____ Given text

A method to generate foggy optical images based on unsupervised depth estimation

2021-04-14WANGXiangjunLIULinghaoNIYuboWANGLin

Journal of Measurement Science and Instrumentation 2021年1期

WANG Xiangjun,LIU Linghao,NI Yubo,WANG Lin

(1. State Key Laboratory of Precision Measuring Technology and Instruments,Tianjin University,Tianjin 300072,China；2. MOEMS Education Ministry Key Laboratory,Tianjin University,Tianjin 300072,China)

Abstract：For traffic object detection in foggy environment based on convolutional neural network (CNN),data sets in fog-free environment are generally used to train the network directly.As a result,the network cannot learn the object characteristics in the foggy environment in the training set,and the detection effect is not good.To improve the traffic object detection in foggy environment,we propose a method of generating foggy images on fog-free images from the perspective of data set construction.First,taking the KITTI objection detection data set as an original fog-free image,we generate the depth image of the original image by using improved Monodepth unsupervised depth estimation method.Then,a geometric prior depth template is constructed to fuse the image entropy taken as weight with the depth image.After that,a foggy image is acquired from the depth image based on the atmospheric scattering model.Finally,we take two typical object-detection frameworks,that is,the two-stage object-detection Fster region-based convolutional neural network (Faster-RCNN) and the one-stage object-detection network YOLOv4,to train the original data set,the foggy data set and the mixed data set,respectively.According to the test results on RESIDE-RTTS data set in the outdoor natural foggy environment,the model under the training on the mixed data set shows the best effect.The mean average precision (mAP) values are increased by 5.6% and by 5.0% under the YOLOv4 model and the Faster-RCNN network,respectively.It is proved that the proposed method can effectively improve object identification ability foggy environment.

________
____ Supplied information

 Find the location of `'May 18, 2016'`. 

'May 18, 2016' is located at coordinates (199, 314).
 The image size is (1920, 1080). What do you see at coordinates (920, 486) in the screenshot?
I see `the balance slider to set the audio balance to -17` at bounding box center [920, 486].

________
____ Supplied information

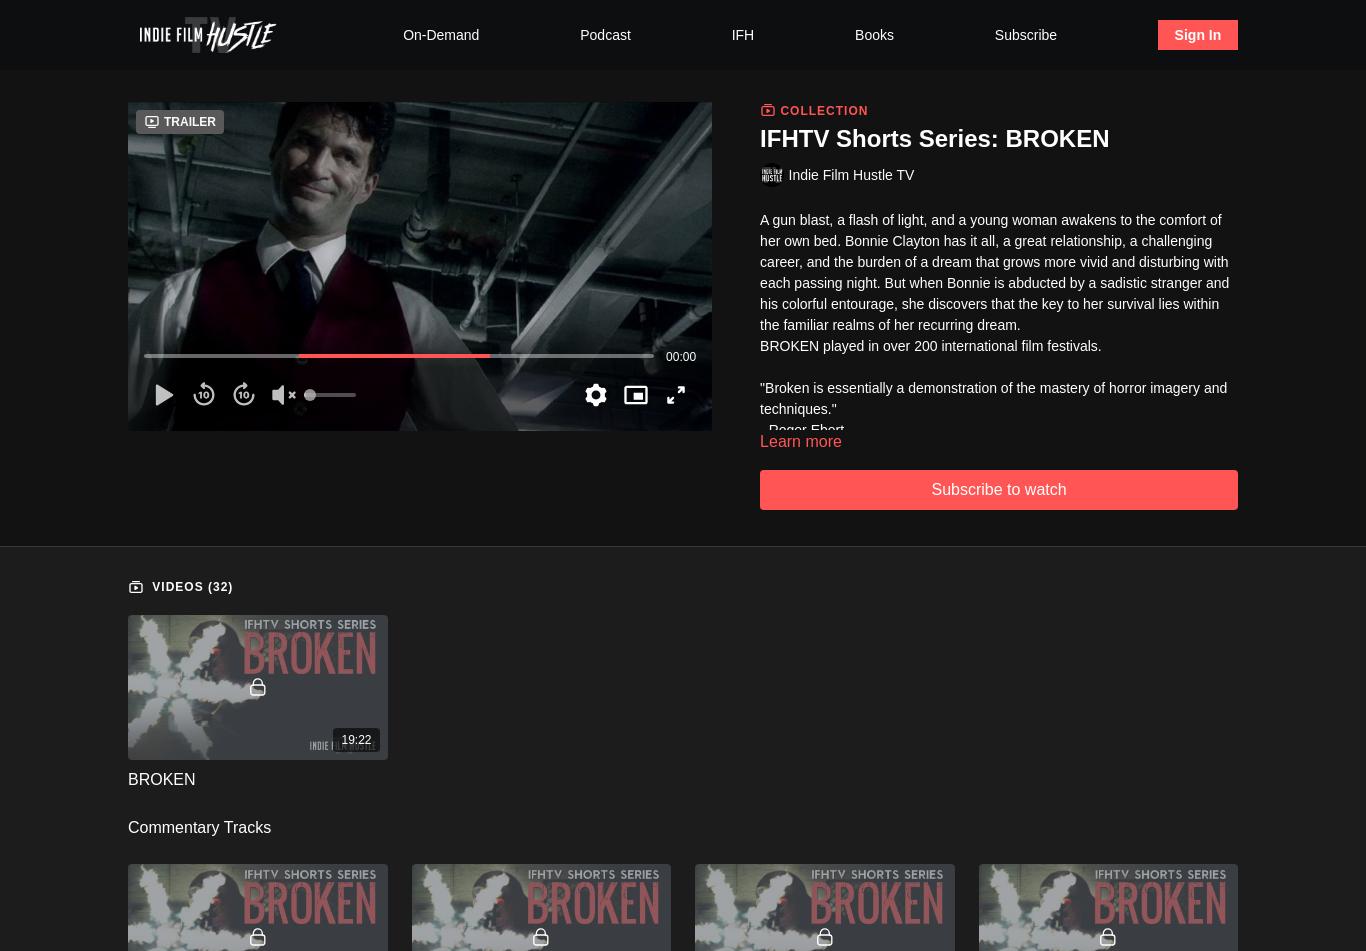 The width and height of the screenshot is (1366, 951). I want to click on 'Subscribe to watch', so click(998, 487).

________

■ Exercise instructions:
1 – Answer these about the abstract on generating foggy images:
(a) Which data set supplied the original fog-free images?
(b) On which data set were the trained models tested?
(c) By how much did the mean average precision increase under the YOLOv4 model?
2 – Go on with the paper on generating foggy optical images, picking up after its final sentence.

■ Per-task outputs:
1 –
(a) The KITTI object detection data set.
(b) The RESIDE-RTTS data set.
(c) By 5.6%.

2 –
Key words：traffic object detection;foggy images generation;unsupervised depth estimation;YOLOv4 model;Faster region-based convolutional neural network (Faster-RCNN)

0 Introduction

More than 80% of the information is acquired by the drivers through human vision in their driving operation.While in foggy environment,rays of light are blocked by mist and micro-particles,which weakens the brightness of objects and background affects the drivers’ visual recognition of objects,and seriously endangers the safe driving.That is why traffic accidents occur frequently in foggy environment[1].Object detection in foggy environment has been increasingly noticed in the academic field.With the development of deep learning,convolutional neural network(CNN) has been widely used for object detection.At present,studies on object detection in foggy environment are mainly divided into two directions:one is that the input image is pretreated with dehazing,and then input into the detection network for detection;the other is that the objects in the fog are directly detected.The first method requires calculation at both stages of dehazing and detection,which has high demand for computing resources[2].Meanwhile,the pixel-level dehazing destroys the original structure of the image,therefore,the detection effect is worse than the expectation[3].Consequently,the second method has become an urgent idea to be explored.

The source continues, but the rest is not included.